As I entered Literati, I walked by Grace Tulusan, author of “The Body Papers,” who sat in the back of the room with a small smile and an earnest glow in her eyes. The lights on the second floor of Literati Bookstore dimmed, and the seated audience murmured in quiet excitement as she weaved her way to the front. 

On her final stop on the book tour for her memoir “The Body Papers,” winner of the Restless Books Prize for New Immigrant Writing author Grace Talusan began her talk with why she had to get these words out and onto a page. The catalyst was her niece’s eye cancer diagnosis, a reminder of life’s fickleness. It also served as a reminder that voices like hers mattered and needed to be heard. 

Talusan said she never considered herself worthy enough to be a protagonist. Growing up in the 1970s and 1980s in New England as a Filipina-American, she only ever saw her identity portrayed as a joke or caricature. As she began writing the essays that would eventually be compiled to become the memoir, Talusan wrote a story for her former and present self. At two, Talusan and her family immigrated to New England. In a mostly white town, the Philippines faded into a far-away place people knew about because of the U.S. military bases set up there. 

In the excerpts Talusan read from her memoir, she unraveled the necessity detailing the immigrant experience. Otherwise, others would take over that narrative and misconstrue the truth. In a mixed-status family (having some documented and undocumented family members), Talusan’s family was granted a path to citizenship with an amnesty bill passed in the ’80s, a compassion toward immigrants she fears has been lost today. 

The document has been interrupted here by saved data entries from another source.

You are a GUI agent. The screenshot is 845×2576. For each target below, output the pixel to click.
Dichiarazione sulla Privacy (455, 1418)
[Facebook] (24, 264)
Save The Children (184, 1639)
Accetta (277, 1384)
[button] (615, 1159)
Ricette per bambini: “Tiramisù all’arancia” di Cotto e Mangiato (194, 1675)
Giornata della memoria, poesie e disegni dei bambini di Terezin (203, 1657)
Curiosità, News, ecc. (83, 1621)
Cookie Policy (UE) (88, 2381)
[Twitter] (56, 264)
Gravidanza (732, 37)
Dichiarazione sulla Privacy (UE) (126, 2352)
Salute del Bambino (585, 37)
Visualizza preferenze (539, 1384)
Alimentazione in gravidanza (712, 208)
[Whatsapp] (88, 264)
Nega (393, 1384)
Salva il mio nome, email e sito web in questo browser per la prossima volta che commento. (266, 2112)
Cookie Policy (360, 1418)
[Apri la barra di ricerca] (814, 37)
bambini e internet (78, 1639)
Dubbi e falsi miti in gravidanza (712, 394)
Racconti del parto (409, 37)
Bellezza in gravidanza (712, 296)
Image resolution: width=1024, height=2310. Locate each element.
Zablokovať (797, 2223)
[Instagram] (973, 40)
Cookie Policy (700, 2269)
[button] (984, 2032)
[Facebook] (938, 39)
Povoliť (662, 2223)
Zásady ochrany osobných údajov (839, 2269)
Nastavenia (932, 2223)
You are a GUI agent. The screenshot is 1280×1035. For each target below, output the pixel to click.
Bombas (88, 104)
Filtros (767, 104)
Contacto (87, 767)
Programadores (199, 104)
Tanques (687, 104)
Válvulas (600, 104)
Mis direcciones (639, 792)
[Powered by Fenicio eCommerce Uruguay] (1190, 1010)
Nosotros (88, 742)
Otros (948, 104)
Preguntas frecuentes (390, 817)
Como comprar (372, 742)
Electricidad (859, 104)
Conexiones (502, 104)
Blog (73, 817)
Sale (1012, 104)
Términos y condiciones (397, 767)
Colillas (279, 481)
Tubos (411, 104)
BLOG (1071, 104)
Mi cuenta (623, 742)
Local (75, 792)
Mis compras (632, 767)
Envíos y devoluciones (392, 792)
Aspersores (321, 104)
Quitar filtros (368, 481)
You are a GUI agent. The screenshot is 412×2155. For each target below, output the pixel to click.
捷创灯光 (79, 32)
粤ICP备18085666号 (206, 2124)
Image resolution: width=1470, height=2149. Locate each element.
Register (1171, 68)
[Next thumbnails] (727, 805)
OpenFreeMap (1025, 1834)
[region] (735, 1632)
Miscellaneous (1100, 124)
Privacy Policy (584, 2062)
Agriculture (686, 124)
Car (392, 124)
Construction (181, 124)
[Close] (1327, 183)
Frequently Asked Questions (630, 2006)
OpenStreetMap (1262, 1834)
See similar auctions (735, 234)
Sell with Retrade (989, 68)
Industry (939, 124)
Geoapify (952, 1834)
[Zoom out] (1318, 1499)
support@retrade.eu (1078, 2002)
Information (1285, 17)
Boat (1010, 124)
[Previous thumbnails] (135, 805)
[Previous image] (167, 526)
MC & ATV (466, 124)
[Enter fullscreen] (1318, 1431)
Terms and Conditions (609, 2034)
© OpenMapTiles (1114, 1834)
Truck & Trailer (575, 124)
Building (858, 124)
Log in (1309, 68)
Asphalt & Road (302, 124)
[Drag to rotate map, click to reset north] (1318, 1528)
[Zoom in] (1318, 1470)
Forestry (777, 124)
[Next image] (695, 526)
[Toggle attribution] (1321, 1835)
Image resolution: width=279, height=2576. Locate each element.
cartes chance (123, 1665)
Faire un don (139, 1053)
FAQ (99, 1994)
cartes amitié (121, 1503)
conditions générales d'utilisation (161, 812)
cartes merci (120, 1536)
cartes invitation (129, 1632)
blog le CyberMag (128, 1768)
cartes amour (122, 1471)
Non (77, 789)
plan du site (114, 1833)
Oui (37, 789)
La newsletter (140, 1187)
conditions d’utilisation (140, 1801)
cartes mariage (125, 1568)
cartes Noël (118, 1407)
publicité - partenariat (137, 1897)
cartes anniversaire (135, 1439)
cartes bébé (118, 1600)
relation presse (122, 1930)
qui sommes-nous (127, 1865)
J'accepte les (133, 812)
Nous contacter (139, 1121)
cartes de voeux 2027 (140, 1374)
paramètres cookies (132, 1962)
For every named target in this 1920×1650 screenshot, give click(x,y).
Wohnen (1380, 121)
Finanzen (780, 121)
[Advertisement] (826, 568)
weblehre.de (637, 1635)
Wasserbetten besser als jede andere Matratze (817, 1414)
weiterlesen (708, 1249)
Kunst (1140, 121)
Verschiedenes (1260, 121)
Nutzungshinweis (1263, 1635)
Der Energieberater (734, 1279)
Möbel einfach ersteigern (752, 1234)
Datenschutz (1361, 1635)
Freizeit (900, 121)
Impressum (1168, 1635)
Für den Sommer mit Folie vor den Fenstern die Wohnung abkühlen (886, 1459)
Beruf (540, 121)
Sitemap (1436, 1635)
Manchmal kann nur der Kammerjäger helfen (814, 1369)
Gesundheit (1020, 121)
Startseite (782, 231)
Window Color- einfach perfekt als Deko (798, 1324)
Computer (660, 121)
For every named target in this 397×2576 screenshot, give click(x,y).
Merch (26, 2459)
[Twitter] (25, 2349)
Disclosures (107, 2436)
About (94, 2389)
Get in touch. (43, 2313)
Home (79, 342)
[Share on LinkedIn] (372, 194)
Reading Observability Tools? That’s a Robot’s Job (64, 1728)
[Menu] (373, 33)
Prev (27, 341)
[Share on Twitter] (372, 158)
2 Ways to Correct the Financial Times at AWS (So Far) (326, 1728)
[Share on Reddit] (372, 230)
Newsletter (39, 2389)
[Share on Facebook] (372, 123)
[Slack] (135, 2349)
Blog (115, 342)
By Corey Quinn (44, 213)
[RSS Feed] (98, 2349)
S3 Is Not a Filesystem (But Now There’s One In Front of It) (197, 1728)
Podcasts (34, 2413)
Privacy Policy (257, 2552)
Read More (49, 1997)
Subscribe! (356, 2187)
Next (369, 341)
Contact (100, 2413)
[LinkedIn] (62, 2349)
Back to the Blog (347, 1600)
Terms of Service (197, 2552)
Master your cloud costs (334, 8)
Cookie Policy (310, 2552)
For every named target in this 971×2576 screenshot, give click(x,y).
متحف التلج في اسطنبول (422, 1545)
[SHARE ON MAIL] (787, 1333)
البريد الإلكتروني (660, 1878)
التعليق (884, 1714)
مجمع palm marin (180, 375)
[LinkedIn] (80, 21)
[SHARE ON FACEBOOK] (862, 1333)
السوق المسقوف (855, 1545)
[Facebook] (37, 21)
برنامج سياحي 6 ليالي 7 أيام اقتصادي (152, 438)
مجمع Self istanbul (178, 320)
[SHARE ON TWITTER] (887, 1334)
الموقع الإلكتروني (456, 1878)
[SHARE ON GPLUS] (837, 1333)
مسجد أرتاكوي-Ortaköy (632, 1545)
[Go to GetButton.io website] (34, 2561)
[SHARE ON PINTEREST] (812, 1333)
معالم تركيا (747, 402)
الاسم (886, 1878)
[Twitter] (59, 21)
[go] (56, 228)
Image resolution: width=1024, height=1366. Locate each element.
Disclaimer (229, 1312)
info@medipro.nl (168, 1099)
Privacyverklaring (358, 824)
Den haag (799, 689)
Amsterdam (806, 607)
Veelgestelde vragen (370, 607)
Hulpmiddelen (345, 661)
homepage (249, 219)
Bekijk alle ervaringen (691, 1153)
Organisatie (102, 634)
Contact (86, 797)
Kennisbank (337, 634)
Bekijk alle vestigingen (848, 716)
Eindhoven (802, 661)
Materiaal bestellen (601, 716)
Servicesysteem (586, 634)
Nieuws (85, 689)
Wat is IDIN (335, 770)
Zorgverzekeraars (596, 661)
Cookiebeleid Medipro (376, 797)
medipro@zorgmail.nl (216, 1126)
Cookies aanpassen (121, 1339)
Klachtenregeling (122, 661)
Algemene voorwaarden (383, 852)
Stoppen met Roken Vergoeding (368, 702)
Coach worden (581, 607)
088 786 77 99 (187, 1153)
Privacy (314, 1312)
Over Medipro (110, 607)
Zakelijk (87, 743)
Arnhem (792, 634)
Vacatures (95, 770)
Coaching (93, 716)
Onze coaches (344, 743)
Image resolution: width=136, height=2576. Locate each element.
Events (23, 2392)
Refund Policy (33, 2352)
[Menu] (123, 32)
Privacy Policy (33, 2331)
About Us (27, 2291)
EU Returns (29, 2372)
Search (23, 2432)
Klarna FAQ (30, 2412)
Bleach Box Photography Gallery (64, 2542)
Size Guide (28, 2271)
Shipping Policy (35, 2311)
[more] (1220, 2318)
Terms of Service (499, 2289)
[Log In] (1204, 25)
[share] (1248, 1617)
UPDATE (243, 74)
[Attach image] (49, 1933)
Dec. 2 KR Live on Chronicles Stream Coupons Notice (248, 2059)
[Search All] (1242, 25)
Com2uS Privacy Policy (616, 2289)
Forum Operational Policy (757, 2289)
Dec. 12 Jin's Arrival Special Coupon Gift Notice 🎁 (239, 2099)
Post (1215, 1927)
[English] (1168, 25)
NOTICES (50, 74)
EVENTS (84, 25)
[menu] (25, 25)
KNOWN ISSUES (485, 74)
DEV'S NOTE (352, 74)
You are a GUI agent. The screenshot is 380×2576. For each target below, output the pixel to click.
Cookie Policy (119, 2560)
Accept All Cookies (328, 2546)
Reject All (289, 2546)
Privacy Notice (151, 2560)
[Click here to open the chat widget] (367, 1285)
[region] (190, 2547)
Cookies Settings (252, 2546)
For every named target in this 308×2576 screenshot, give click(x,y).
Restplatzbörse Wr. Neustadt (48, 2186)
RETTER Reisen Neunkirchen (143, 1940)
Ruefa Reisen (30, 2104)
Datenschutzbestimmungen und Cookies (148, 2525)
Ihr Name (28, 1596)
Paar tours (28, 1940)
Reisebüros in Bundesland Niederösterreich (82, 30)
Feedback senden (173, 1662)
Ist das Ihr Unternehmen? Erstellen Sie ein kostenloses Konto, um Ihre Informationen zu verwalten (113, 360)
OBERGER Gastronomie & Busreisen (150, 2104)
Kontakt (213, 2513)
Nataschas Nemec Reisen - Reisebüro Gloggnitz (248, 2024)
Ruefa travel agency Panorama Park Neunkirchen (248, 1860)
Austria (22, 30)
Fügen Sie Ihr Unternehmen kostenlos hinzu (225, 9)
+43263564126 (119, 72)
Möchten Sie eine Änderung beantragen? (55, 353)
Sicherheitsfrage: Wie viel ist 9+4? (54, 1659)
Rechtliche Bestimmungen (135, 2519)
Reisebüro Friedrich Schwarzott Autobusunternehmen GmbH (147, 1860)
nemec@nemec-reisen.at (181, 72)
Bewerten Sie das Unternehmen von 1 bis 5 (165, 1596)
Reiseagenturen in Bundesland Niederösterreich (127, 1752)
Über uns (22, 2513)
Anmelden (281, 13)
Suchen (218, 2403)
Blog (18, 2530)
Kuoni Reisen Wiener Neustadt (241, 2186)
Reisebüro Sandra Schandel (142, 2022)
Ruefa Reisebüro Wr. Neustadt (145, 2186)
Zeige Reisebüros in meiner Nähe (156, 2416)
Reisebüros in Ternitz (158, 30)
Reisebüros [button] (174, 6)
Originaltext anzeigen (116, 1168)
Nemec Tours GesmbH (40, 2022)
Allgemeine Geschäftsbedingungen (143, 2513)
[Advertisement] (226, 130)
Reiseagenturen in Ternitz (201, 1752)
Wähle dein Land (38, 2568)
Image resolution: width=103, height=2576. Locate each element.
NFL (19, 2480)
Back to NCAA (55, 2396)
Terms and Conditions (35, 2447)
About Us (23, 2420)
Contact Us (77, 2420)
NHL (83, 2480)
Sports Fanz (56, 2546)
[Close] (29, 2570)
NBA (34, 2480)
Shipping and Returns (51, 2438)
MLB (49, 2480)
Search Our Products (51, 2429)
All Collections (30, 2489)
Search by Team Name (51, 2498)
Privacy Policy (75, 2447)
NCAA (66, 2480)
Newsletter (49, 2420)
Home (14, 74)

As one of the Filipina-Americans attending the lecture, it was almost unnerving hearing Tagalog words in public and having experiences to relate to. I rarely found books or any forms of art that I could culturally relate to. In this way, Talusan is the electrifying mouthpiece for the unseen and unacknowledged, especially those silenced by a society not made for them. Talusan, like so many other minorities in the U.S., lived that unwritten narrative and finally wrote it down. 

Talusan described the experience of being told that “Filipinos eat dogs” and discovering that Filipinos were on display at the 1904 World’s Fair in St. Louis. In a scrapbook during her research, she found a photo of her great-grandfather at the fair, playing the piccolo in a military parade, in what Talusan called America’s “ideal outcome of colonialism.” Talusan argued that assimilation becomes erasure, as even her parents told her to only speak English, eventually losing any Tagalog she knew. Talusan skillfully weaved her Filipinx identity with the anxieties of having her personal trauma public for the first time. 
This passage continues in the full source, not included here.